When we think about tournament upsets of the caliber of St. Peter’s, there’s typically a one- or two-man scoring tandem responsible — a gunner capable of taking over a game. Oral Roberts was led by the nation’s leading scorer, Max Abmas, who scored 29, 26 and 25 points, respectively, in his team’s three tournament games. Florida Gulf Coast’s Bernard Thompson caught fire in the tournament, scoring 23 points in each of the first two games of the 2013 tournament before falling back in the Sweet 16.
That’s not the case with the Peacocks. St. Peter’s is a balanced effort, with nobody averaging more than 12 points, seven rebounds or three assists per game. Edert is the team’s most accomplished shooter — 42.5 percent from beyond the arc — and comes off the bench.

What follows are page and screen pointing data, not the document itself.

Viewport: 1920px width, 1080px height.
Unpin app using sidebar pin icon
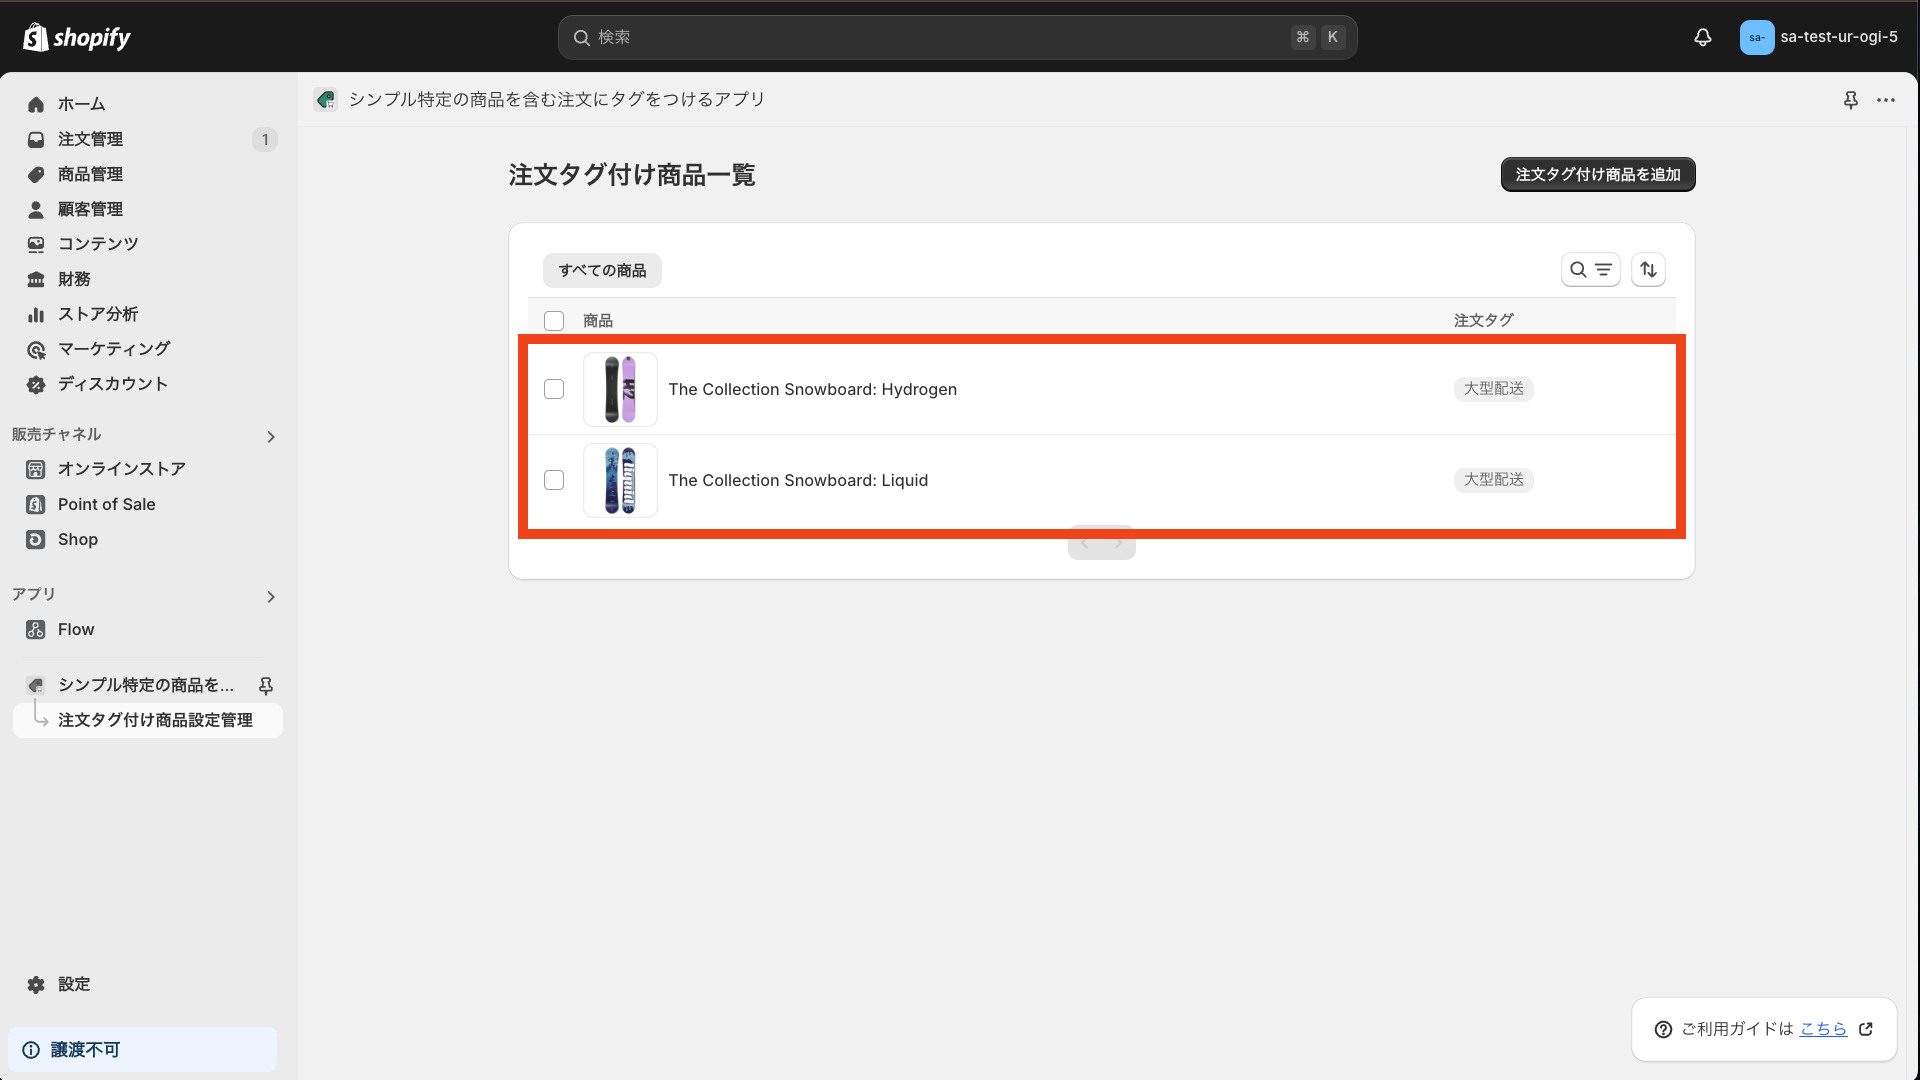pyautogui.click(x=266, y=685)
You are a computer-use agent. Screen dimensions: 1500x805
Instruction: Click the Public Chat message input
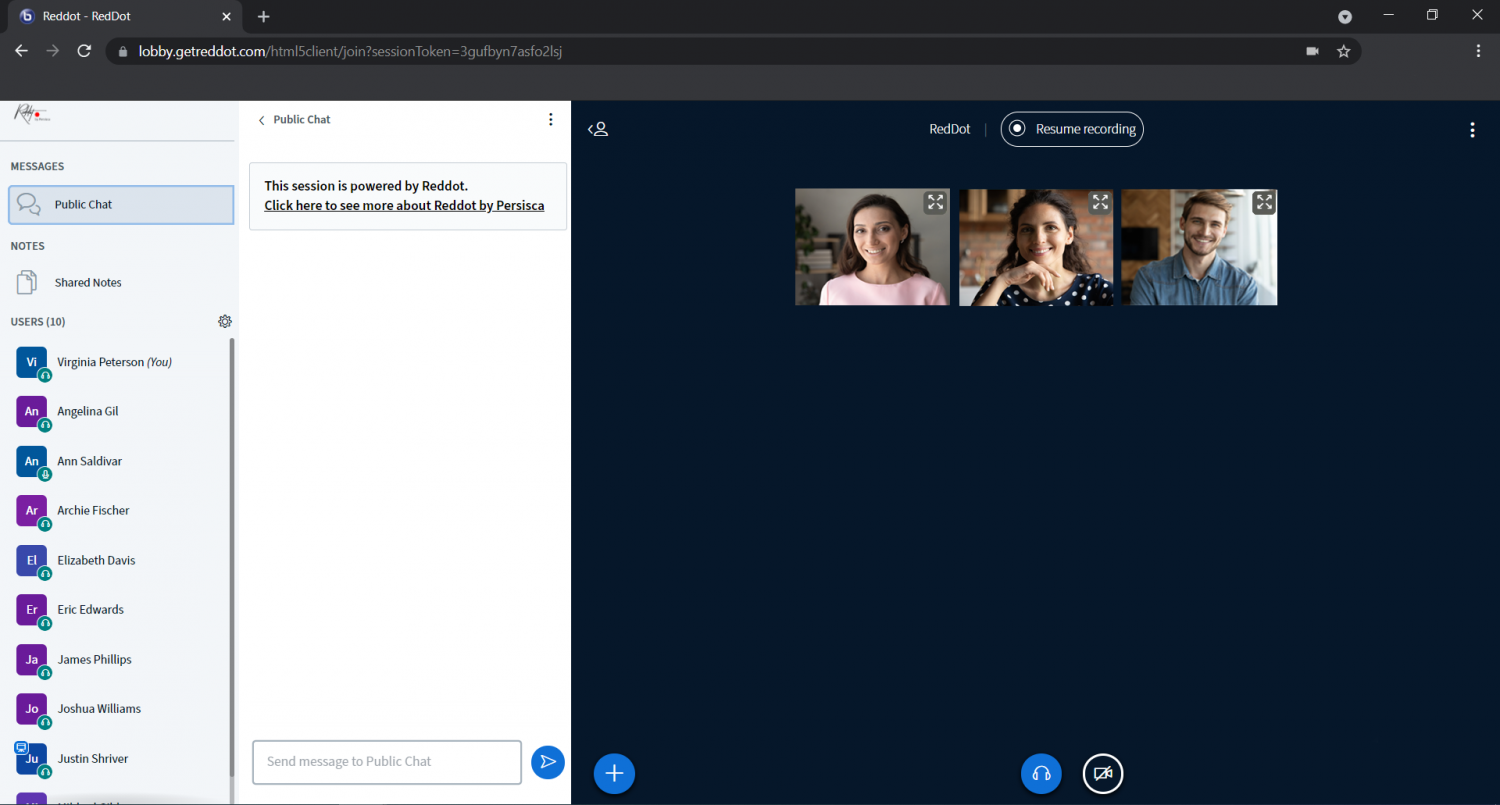pyautogui.click(x=387, y=762)
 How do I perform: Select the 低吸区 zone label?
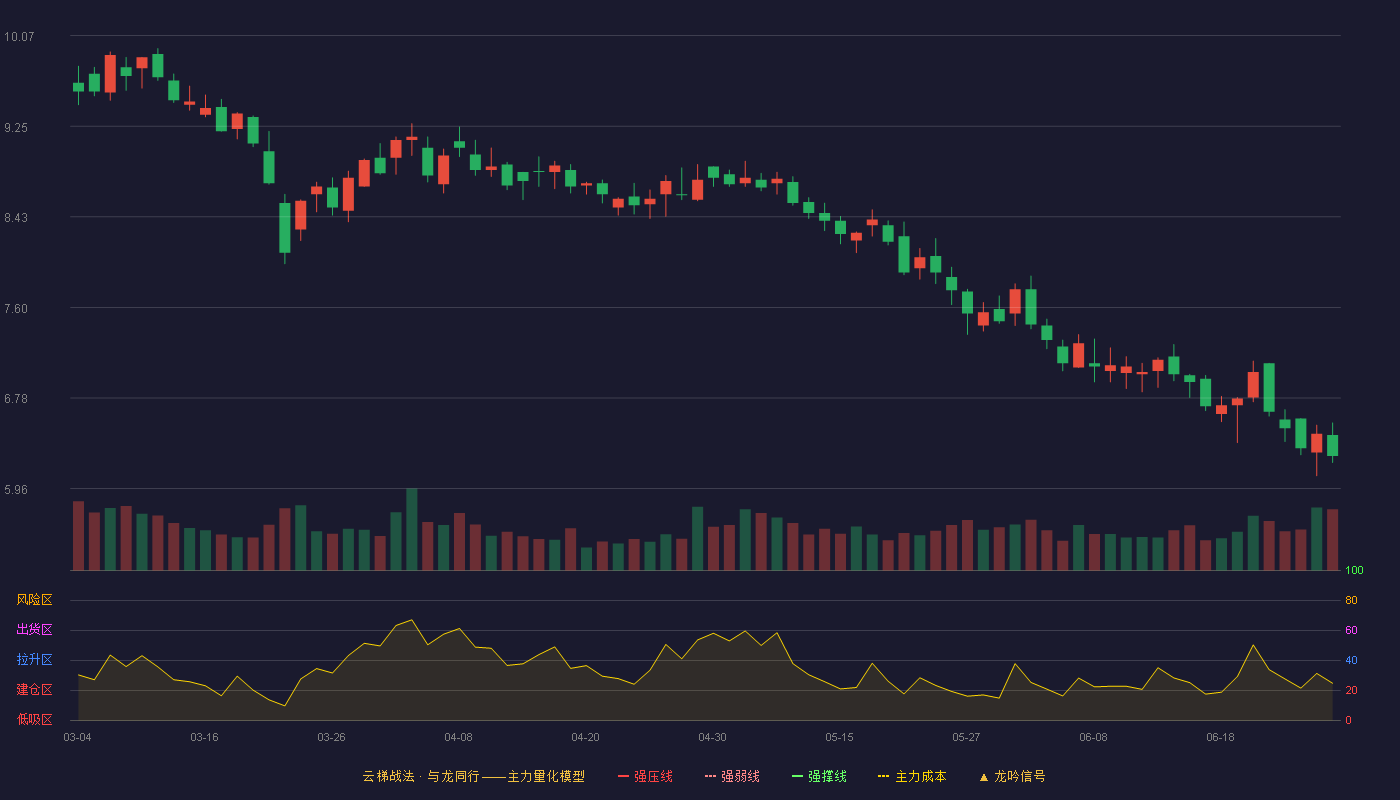(x=35, y=719)
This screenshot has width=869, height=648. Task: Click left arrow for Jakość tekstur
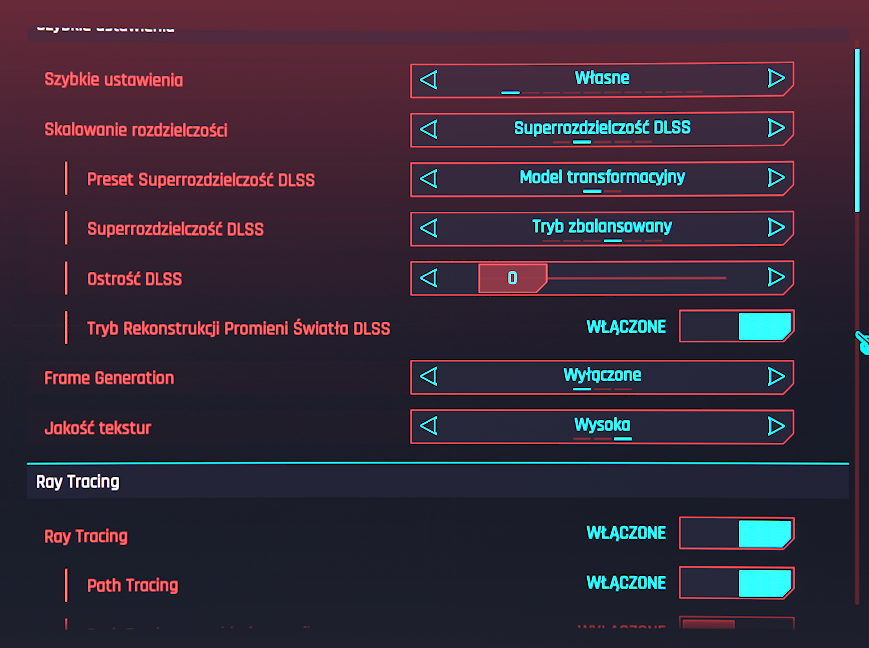[429, 427]
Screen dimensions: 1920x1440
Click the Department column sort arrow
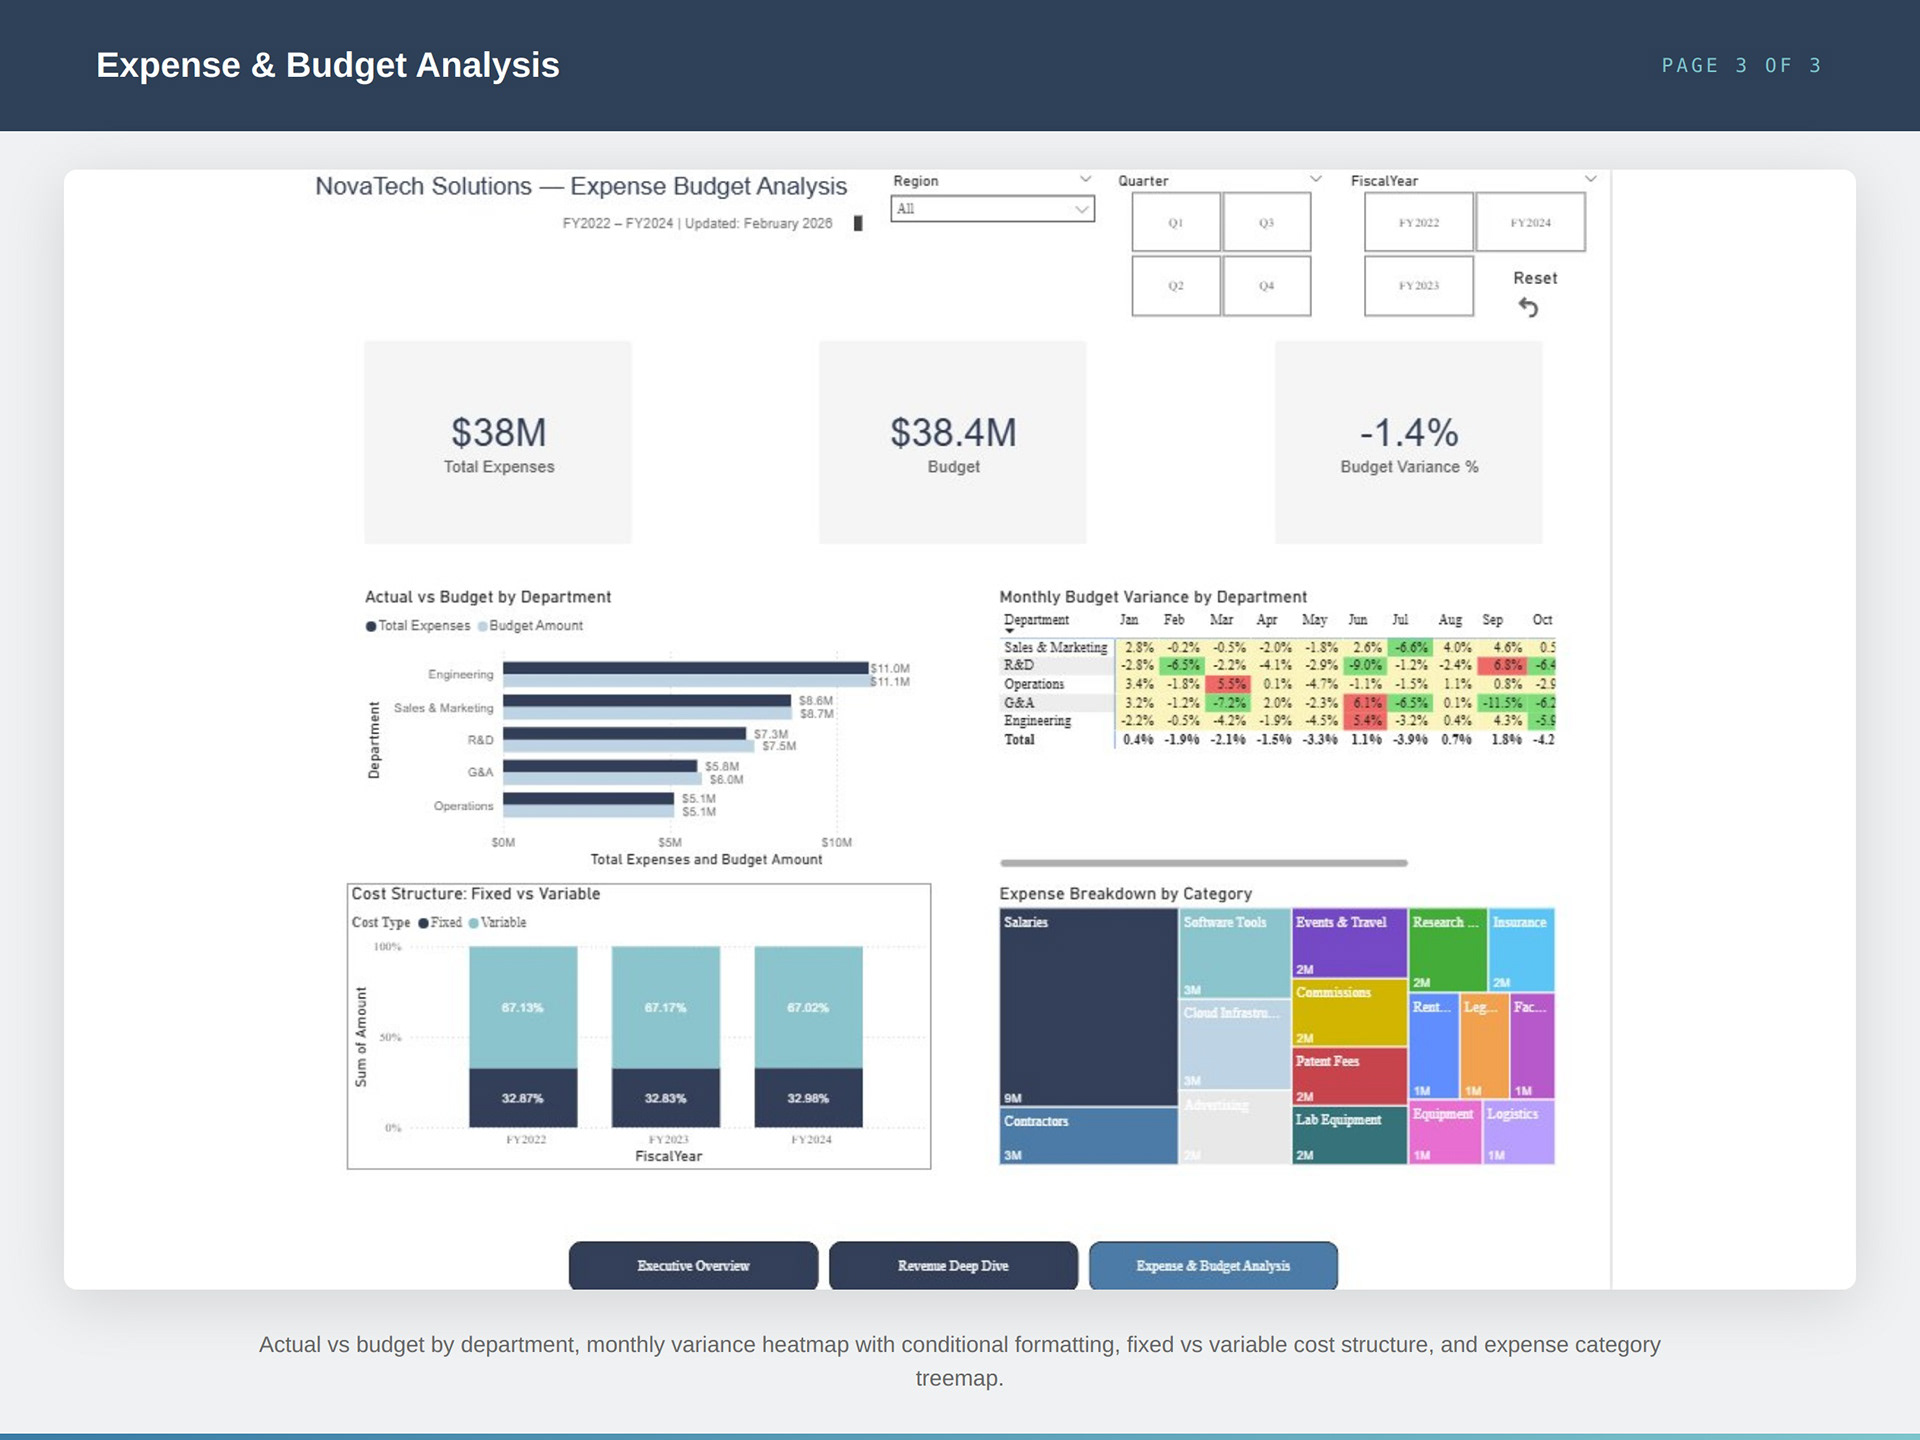click(1009, 631)
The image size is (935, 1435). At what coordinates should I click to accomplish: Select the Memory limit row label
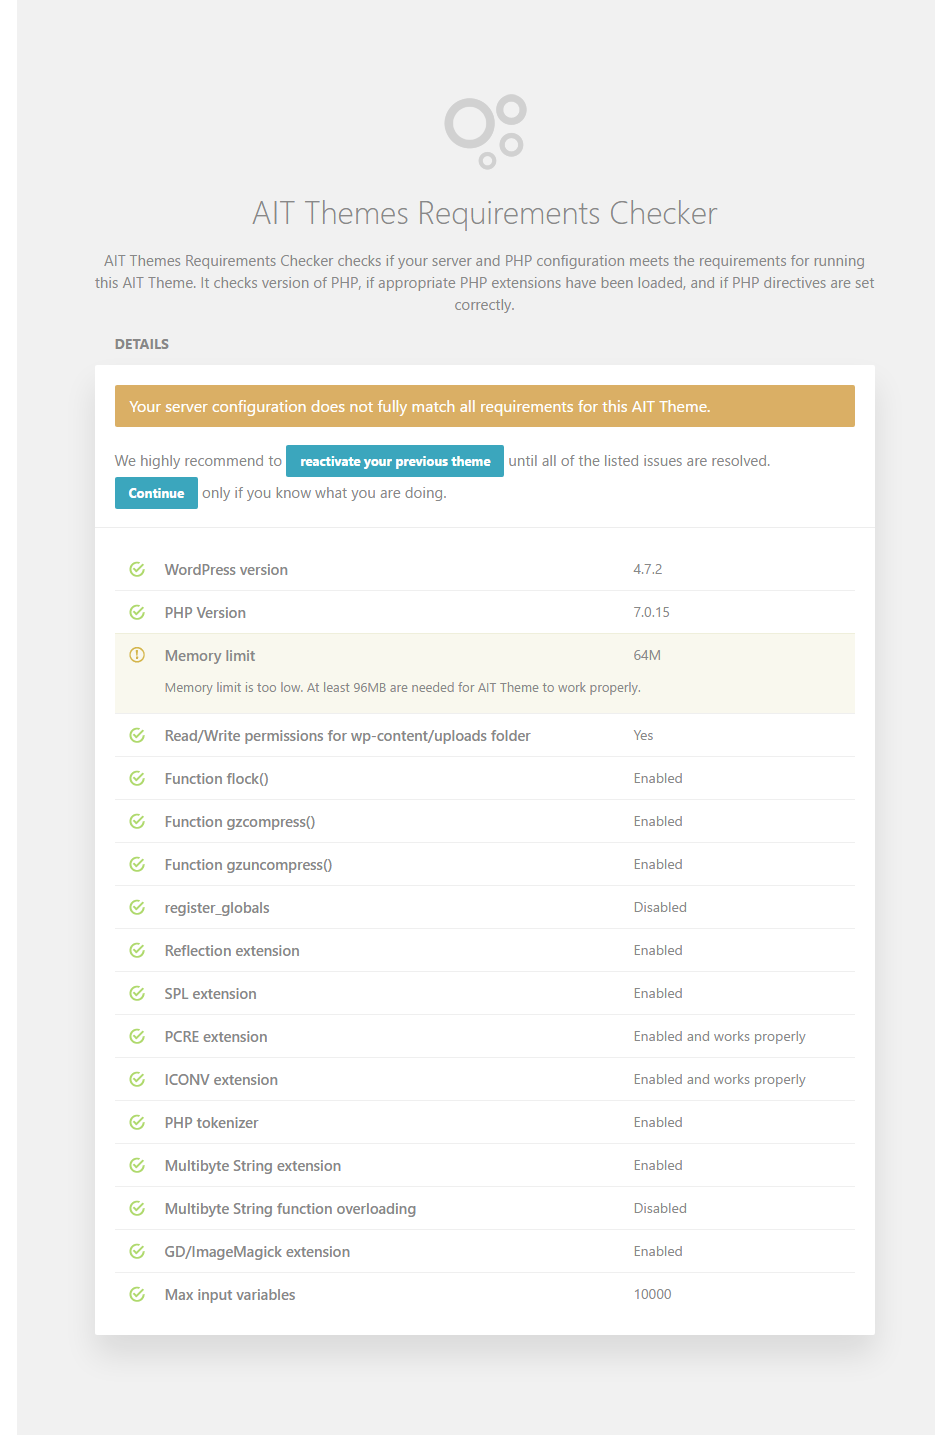click(x=210, y=656)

It’s particularly fitting that the Peacocks have emerged in the blue-blood-heavy East Region; Purdue, North Carolina and UCLA are the remaining entrants. There isn’t much optimism that the team’s run, which has already generated an estimated $71 million in publicity for the school, will continue. St. Peter’s still ranks outside the top 100 of KenPom’s team performance metric and has the lowest probability of advancing out of the Sweet 16 (12 percent) of any team, according to our model. But the Peacocks have the second-best record against the spread this season, so they’re not likely to be intimidated by 12.5-point favorite Purdue on Friday night in Philadelphia’s Wells Fargo Center.
They have bucked every conceivable expectation to get to this point. What’s one more?